Lissek, T., Obenhaus, H. A., Ditzel, D. A. W., Nagai, T., Miyawaki, A., Sprengel, R., et al. (2016). General anesthetic conditions induce network synchrony and disrupt sensory processing in the cortex. Frontiers in Cellular Neuroscience, 10: 64, pp. 1-14. doi:10.3389/fncel.2016.00064.


Cite as: http://hdl.handle.net/11858/00-001M-0000-002A-3487-E
Abstract
General anesthetics are commonly used in animal models to study how sensory signals are represented in the brain.

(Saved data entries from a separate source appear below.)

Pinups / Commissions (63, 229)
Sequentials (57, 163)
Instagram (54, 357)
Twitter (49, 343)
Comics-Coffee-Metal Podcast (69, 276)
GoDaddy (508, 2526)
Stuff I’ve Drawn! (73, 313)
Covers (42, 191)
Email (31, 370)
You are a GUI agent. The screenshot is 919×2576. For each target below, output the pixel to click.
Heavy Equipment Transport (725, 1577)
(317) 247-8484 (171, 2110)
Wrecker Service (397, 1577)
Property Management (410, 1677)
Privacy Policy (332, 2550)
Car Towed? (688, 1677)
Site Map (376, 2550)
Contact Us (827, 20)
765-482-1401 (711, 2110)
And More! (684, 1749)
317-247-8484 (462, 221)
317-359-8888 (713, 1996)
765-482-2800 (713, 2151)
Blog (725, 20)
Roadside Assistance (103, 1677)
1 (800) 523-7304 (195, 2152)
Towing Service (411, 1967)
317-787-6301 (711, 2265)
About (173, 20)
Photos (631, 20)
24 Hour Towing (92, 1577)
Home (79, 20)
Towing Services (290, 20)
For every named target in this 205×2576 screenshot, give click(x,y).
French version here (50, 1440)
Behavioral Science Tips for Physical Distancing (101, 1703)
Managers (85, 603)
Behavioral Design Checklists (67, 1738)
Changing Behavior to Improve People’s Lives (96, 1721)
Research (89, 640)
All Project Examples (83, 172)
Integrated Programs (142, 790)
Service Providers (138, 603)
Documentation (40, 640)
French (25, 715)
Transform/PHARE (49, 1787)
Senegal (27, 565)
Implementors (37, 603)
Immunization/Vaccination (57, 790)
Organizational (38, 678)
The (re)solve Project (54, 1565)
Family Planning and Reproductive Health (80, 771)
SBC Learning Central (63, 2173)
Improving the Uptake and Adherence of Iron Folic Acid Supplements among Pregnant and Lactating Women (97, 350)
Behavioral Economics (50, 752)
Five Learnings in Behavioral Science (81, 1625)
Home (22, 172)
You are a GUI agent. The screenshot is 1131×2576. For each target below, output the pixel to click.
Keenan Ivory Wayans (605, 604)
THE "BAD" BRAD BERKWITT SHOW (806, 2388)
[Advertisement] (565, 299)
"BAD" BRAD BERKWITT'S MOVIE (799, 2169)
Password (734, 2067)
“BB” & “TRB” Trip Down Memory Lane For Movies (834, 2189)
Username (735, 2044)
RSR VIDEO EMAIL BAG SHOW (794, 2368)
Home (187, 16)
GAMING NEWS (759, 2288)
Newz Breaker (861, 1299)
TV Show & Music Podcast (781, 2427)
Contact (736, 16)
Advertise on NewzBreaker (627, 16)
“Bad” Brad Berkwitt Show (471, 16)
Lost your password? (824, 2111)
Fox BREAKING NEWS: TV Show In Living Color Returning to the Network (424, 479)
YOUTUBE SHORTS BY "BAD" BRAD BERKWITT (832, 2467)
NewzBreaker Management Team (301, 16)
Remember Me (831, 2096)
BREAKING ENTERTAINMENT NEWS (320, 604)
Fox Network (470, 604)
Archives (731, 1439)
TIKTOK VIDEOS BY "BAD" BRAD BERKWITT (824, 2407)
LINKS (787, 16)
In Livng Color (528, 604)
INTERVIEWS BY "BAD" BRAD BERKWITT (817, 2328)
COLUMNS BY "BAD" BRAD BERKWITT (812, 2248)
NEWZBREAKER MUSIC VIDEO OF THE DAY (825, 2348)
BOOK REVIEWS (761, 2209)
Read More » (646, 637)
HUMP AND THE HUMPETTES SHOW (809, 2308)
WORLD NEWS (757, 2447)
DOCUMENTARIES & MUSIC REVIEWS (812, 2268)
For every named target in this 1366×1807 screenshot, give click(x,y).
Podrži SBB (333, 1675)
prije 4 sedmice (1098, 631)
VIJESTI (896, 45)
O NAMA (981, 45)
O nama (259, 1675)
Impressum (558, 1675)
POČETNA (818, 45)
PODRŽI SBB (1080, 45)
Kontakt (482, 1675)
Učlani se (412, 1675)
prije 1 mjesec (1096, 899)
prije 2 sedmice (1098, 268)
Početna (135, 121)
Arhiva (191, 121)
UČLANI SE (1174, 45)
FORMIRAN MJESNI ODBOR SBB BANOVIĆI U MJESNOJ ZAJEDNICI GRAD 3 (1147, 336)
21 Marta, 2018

Here, we used two-photon (2P) calcium activity imaging with cellular resolution to investigate how neuronal activity in layer 2/3 of the mouse barrel cortex is modified under the influence of different concentrations of chemically distinct general anesthetics. Our results show that a high isoflurane dose induces synchrony in local neuronal networks and these cortical activity patterns closely resemble those observed in EEG recordings under deep anesthesia. Moreover, ketamine and urethane also induced similar activity patterns. While investigating the effects of deep isoflurane anesthesia on whisker and auditory evoked responses in the barrel cortex, we found that dedicated spatial regions for sensory signal processing become disrupted. We propose that our isoflurane-2P imaging paradigm can serve as an attractive model system to dissect cellular and molecular mechanisms that induce the anesthetic state, and it might also provide important insight into sleep-like brain states and consciousness.